Text section:
++++++++++++++++++++

He doesn’t much like them. Not because they’re hateful nitwits like their male comrades in the Men’s Rights movement. But because, you know, they’re women, representatives of what Roosh so memorably calls “a gender who has no loyalty to men.”
He accuses them of pandering to men for attention, and accuses male MRAs, in turn, of being too easily ensnared by their feminine wiles. It’s a mirror image of the accusations that MRAs like to throw at male feminists, and likely to infuriate more than a few MRAs, both male and female.
All of Roosh’s bits in this video come from his recent video “The Men’s Rights Movement Is Making A Huge Mistake.” I’ve indicated all my edits with beeps.
We may be seeing more from Roosh in Misogyny Theater in the future. For the dating-guru-cum-reactionary philosopher, from his secret lair located somewhere in Siberia – no, really, he has literally exiled himself to Siberia — has announced in another video his plans to take over YouTube over the course of the next year or so.
Will he be able to do it? On the one hand, he’s a reactionary woman-hating piece of shit, which means that he should be able to appeal to YouTube’s vast reactionary woman-hating piece of shit demographic. And he has managed to build up his Return of Kings blog into a must-read site for terrible people; a quick check with web traffic monitor Alexa shows that, trafficwise, ROK is trouncing the most popular Men’s Rights site, A Voice for Men.
On the other, as you may have gathered from this video, he has about as much charisma as a sack of potatoes. Stay tuned.
Ditto, and I left the sound off!
More kitties because Roosh is a Doosh.
Oh, that kitty looks like Joe Grey, but with more white bits! <3
Daddy's gonna have really clean nostrils.
I can’t wait to move and finally get a kitty. I haven’t had a kitty to rule over me in YEARS. *sniff*
If I may rerail this thread from serious issues back to tiger/taiga jokes…
Oddly enough, the Siberian tiger does not actually live in Siberia, or taiga. It lives in Ussuri region, or the southeastern panhandle of Russia between China and Sea of Japan. (There are a few individuals in Manchuria and North Korea, I assume as remnants from historically more widespread population.) This region is not part of the taiga(northern forest) zone, and it’s also not considered part of Siberia but rather of Far East, like China, Korea and Japan.
So you can’t find the Siberian tiger in Siberian taiga zone, only in the Siberian tiger zone.
Finally, from Wikipedia, a tiger warning sign in Russian:
http://en.wikipedia.org/wiki/Siberian_tiger#mediaviewer/File:Siberian_Tiger_Sign.JPG
That looks more like the kind of “warning, tigers crossing” sign you would put up to remind drivers to be careful to keep their eyes open and not hit and animal that might be crossing the road.
In a neat tie-up beteen roleplay, horror fiction/Lovecraft and roll20.net, I am currently playing an on/off game of The Laundry Files on there.
Based on Charles Stross’ Laundry series (The Atrocity Archives, The Jennifer Morgue, The Fuller Memprandum, The Apocalypse Codex and The Rhesus Chart) which are a mixture of Lovecraftian horror, espionage and humour.
I like the rubbish bin right behind the tiger sign. Dangerous picnic area for humans or are there very tidy tigers around?
It’s very important to teach your tiger to clean up after itself.
Leaving bits of humans lying around is just messy, and the smell – ugh.

++++++++++++++++++++

To be done:
Reproduce the text between "Oh, that kitty" and "Siberian tiger zone.", inclusive, switching each occurrence of "kitty" to "cat".

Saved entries
++++++++++++++++++++

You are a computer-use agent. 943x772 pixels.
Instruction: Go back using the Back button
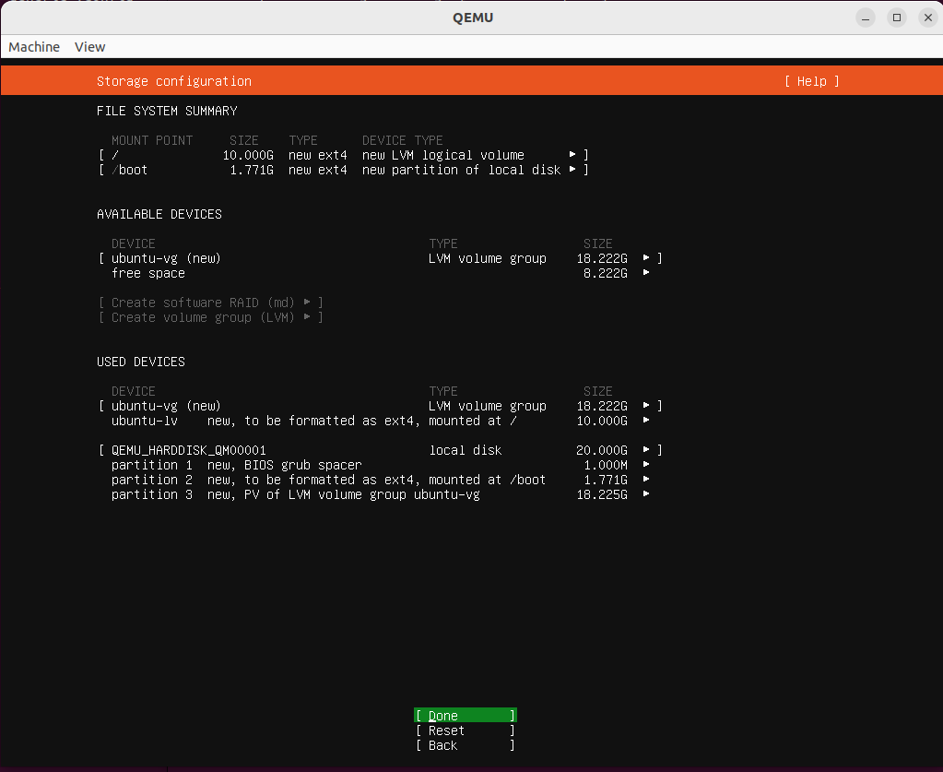pos(465,745)
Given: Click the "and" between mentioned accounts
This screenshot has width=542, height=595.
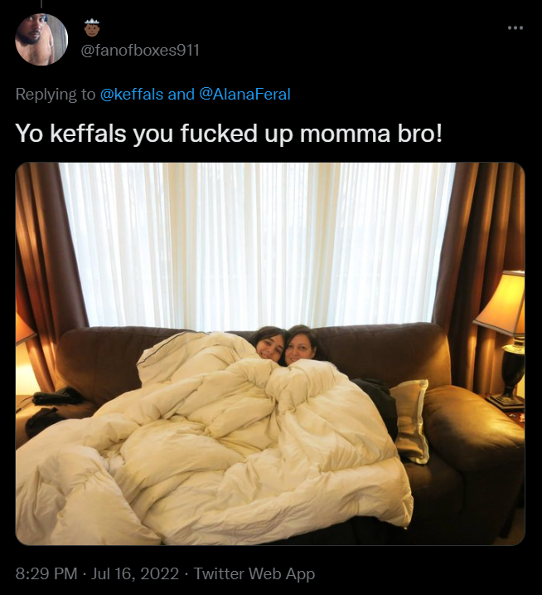Looking at the screenshot, I should point(181,94).
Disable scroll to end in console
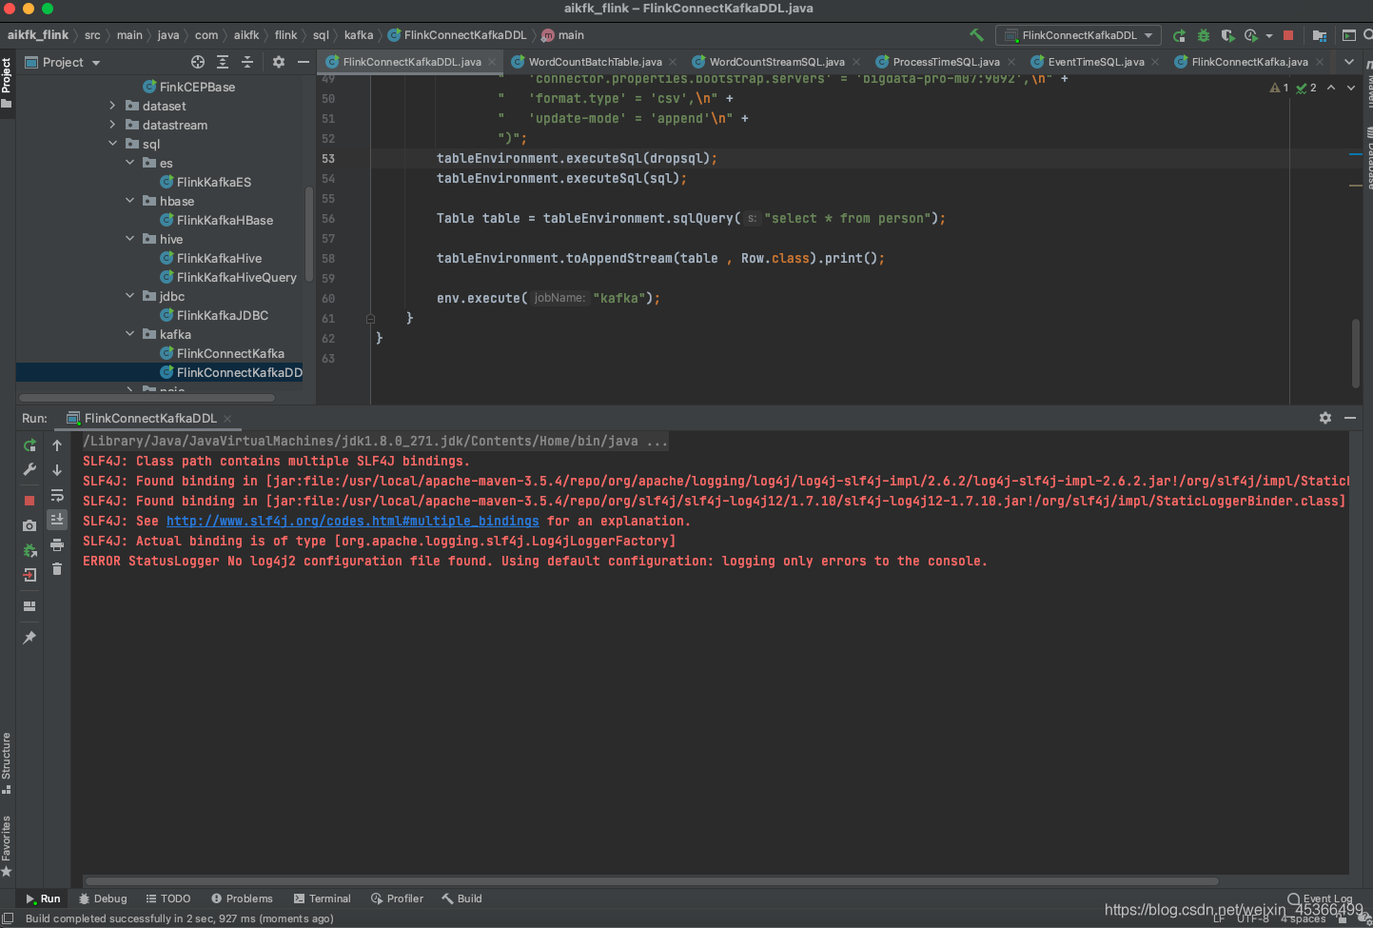1373x928 pixels. coord(57,519)
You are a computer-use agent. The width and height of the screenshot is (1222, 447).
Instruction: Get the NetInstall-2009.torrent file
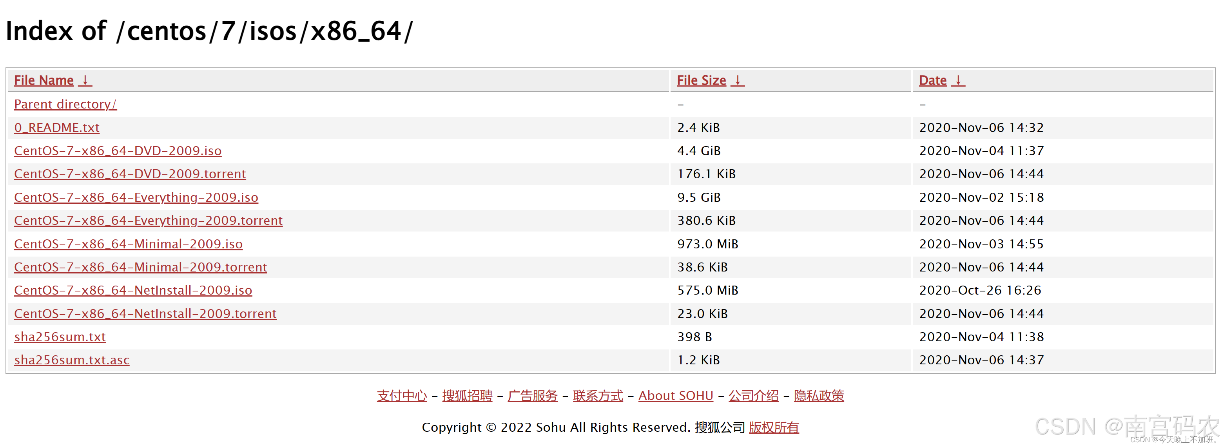[x=145, y=313]
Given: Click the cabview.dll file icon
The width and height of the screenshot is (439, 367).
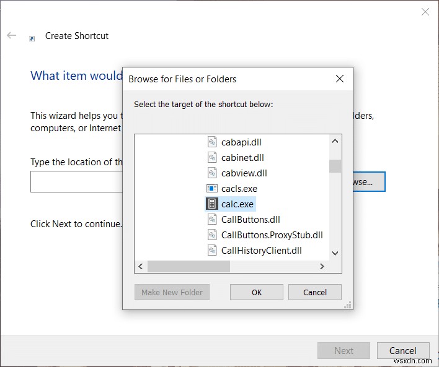Looking at the screenshot, I should point(212,173).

++++++++++++++++++++

Written solution:
Oh, that cat looks like Joe Grey, but with more white bits! <3
Daddy's gonna have really clean nostrils.
I can’t wait to move and finally get a cat. I haven’t had a cat to rule over me in YEARS. *sniff*
If I may rerail this thread from serious issues back to tiger/taiga jokes…
Oddly enough, the Siberian tiger does not actually live in Siberia, or taiga. It lives in Ussuri region, or the southeastern panhandle of Russia between China and Sea of Japan. (There are a few individuals in Manchuria and North Korea, I assume as remnants from historically more widespread population.) This region is not part of the taiga(northern forest) zone, and it’s also not considered part of Siberia but rather of Far East, like China, Korea and Japan.
So you can’t find the Siberian tiger in Siberian taiga zone, only in the Siberian tiger zone.